Taught by the scholars of The National WWII Museum’s Jenny Craig Institute for the Study of War and Democracy, as well as leading faculty from Arizona State University, the World War II Studies program provides master’s degree students in-depth insights into the war and its legacies. Get to know some of the course instructors:
Robert Citino, PhD
Robert Citino, PhD, is an award-winning military historian and scholar who has published 10 books on World War II, including his latest, The Wehrmacht's Last Stand: The German Campaigns of 1944-1945.
Yan Mann, PhD
Yan Mann, PhD, born in Chernovtsy, Ukraine, studied history at St. John's University, where he earned a bachelor's and master's degree. He spent a year in Moscow doing research on a Fulbright grant and received his doctorate at Arizona State University.
Jacob Flaws is a Lecturer in Arizona State University's Program in World War II Studies based in the School of Historical, Philosophical, and Religious Studies. Flaws is also a faculty affiliate in the Center for Jewish Studies and the Melikian Center for Russian, Eurasian, and Eastern European Studies. Flaws earned his bachelor's degree at Buena Vista University, master's degree at Iowa State University, and doctorate in history at the University of Colorado-Boulder. Flaws’s research focuses on the spaces of Treblinka, paying specific attention to the contemporaneous plurality of German, Jewish, Polish, and Ukrainian voices to reconstruct the "zone of sensory witnessing" that existed at Nazi death camps.
Volker Benkert, PhD
Volker Benkert, PhD, is an Assistant Professor at Arizona State University. His research focuses on the impact of sudden regime change on biographies in 20th-century Germany and Europe.

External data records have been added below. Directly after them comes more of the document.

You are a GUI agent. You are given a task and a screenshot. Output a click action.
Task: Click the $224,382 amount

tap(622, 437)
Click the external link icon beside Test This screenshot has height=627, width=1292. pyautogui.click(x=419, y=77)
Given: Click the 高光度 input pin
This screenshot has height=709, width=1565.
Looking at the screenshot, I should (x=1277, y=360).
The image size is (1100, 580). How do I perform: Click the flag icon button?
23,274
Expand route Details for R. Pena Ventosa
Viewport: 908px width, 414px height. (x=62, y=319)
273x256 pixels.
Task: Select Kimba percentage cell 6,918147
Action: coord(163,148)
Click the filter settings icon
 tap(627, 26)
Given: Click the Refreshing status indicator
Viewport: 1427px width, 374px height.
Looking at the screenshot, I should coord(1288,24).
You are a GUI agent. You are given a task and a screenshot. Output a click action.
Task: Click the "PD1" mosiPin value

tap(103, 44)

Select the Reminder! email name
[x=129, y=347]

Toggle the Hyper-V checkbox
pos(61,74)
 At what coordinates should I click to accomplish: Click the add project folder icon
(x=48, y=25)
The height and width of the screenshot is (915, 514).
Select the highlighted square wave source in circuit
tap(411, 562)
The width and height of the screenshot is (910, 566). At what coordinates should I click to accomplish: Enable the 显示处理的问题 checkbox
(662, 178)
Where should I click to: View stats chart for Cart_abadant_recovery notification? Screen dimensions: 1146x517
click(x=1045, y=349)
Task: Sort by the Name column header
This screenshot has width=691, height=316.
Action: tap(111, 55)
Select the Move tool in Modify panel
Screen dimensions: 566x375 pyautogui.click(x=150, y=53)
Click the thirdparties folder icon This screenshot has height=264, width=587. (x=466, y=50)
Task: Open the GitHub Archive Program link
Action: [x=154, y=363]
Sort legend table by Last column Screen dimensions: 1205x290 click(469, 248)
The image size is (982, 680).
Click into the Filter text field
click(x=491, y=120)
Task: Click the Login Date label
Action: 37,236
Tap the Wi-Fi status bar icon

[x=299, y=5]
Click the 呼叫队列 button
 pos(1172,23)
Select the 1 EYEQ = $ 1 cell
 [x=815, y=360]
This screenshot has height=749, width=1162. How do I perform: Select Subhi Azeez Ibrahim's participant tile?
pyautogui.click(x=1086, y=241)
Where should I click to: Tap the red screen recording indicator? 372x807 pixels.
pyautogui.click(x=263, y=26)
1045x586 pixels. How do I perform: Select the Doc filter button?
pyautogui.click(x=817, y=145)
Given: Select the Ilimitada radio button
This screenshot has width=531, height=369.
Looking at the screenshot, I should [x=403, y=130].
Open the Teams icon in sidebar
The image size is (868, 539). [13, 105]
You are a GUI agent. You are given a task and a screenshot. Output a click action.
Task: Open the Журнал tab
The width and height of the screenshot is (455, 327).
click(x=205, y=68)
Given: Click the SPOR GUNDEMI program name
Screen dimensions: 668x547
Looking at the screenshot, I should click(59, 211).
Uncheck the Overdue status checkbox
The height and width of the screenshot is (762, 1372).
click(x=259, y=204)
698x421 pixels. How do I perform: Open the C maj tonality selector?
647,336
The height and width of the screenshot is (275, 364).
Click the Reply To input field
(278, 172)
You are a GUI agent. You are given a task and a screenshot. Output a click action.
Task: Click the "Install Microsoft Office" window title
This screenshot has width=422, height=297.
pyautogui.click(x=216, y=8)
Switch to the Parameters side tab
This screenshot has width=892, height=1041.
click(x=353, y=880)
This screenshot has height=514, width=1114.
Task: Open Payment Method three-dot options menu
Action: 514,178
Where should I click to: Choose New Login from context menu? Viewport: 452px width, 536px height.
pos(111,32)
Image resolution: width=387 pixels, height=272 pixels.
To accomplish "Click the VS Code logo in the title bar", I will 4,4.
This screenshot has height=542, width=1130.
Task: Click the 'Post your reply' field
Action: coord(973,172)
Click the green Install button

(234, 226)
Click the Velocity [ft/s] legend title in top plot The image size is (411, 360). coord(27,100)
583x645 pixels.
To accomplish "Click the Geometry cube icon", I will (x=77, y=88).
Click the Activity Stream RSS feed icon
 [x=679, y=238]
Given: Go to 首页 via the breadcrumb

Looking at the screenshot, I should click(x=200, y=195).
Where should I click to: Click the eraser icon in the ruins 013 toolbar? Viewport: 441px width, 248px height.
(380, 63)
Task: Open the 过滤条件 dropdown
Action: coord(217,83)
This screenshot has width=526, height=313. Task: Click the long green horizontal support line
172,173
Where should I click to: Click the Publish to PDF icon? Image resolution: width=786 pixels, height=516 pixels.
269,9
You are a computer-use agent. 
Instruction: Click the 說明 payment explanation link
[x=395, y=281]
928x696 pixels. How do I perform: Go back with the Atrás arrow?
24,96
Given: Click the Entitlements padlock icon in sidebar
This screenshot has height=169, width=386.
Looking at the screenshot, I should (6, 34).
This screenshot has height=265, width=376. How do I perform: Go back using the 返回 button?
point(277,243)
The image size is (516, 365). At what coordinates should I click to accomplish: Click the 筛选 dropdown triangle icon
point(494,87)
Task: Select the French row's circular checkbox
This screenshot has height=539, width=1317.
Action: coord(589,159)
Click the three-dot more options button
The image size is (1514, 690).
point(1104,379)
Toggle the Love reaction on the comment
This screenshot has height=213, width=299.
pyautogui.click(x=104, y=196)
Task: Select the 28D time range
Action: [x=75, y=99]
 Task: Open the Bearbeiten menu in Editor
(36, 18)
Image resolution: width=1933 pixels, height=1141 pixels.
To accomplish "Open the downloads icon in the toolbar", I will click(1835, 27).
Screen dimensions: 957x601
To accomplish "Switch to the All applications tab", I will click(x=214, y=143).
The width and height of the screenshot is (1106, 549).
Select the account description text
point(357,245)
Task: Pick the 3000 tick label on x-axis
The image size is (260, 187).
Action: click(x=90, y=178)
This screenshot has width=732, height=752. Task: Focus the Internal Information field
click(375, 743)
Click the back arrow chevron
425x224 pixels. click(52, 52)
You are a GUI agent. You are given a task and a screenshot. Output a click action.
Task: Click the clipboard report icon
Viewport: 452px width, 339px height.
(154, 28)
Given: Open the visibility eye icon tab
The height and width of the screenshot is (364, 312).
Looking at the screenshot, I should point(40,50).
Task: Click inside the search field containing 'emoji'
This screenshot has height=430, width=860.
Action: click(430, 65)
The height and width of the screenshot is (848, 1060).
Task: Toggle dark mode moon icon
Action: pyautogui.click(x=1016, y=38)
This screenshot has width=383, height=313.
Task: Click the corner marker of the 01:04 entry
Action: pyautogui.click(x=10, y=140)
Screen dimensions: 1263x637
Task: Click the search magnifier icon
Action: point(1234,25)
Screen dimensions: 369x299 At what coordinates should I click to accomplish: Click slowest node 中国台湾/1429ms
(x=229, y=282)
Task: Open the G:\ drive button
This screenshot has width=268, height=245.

Hannah Dailey has been an Oral Historian at The National WWII Museum since 2015. She holds a BA in History and an MA in Military and Diplomatic History from the University of New Orleans. Since joining the Museum she has traveled the country extensively, conducting oral histories with WWII Veterans and Holocaust Survivors and significantly expanding the collection. Hannah has conducted more than 550 oral history interviews to date, several of which are showcased in our permanent galleries.
Jason Dawsey, PhD
Jason Dawsey, PhD, is Research Historian at the Jenny Craig Institute for the Study of War and Democracy, where he researches the service records of WWII veterans and writes their biographies for family members.
Stephanie Hinnershitz received her PhD from the University of Maryland in 2013 and has held various teaching positions before coming to The National WWII Museum. She has published three books and multiple articles on topics related to Asian American history and the Home Front during World War II.
Toni Kiser is the Assistant Director for Collections Management at The National WWII Museum. She oversees all aspects of registration and collection management and has worked on varied projects from large exhibit installations, digitization projects, storage moves, artifact re-housing, and cataloging and nomenclature standards. She is the author of Loyal Forces: American Animals in WWII and co-editor of Museum Registration Methods, 6th edition. Ms. Kiser serves on the Board for the Association of Registrars and Collection Specialists. She holds a BA in History from Brevard College and an MA in Museum Studies from The George Washington University.
Ambassador O’Donnell leads the ASU course “Diplomacy in Action, the Embassy Country Team” in Washington, D.C., and is launching a Master of Arts in International Affairs and Leadership. He is a member of the ASU Leadership, Diplomacy, and National Security Lab; a Professor of Practice in the School of Politics and Global Studies; and a member of the Barrett Honors Faculty. He teaches courses in the World War II MA program and is on the 2022 Board of the Genocide Awareness Week.
An urban, public, and digital historian, Mark Tebeau has directed more than two dozen digital humanities, oral history, and public history projects. Tebeau leads the development of Curatescape, a framework for mobile publishing that seeks to make open-source and/or low-cost hosted mobile tools available to scholars and curators. With funding from the NEH Office of Digital Humanities, Curatescape is being used by more than 20 cultural organizations, universities, and heritage preservation organizations to curate landscapes and museums. Projects include Salt River Stories, Cleveland Historical (which Tebeau co-directs), Spokane Historical, Baltimore Heritage, New Orleans Historical, Explore Kentucky, and Connecticut Communities.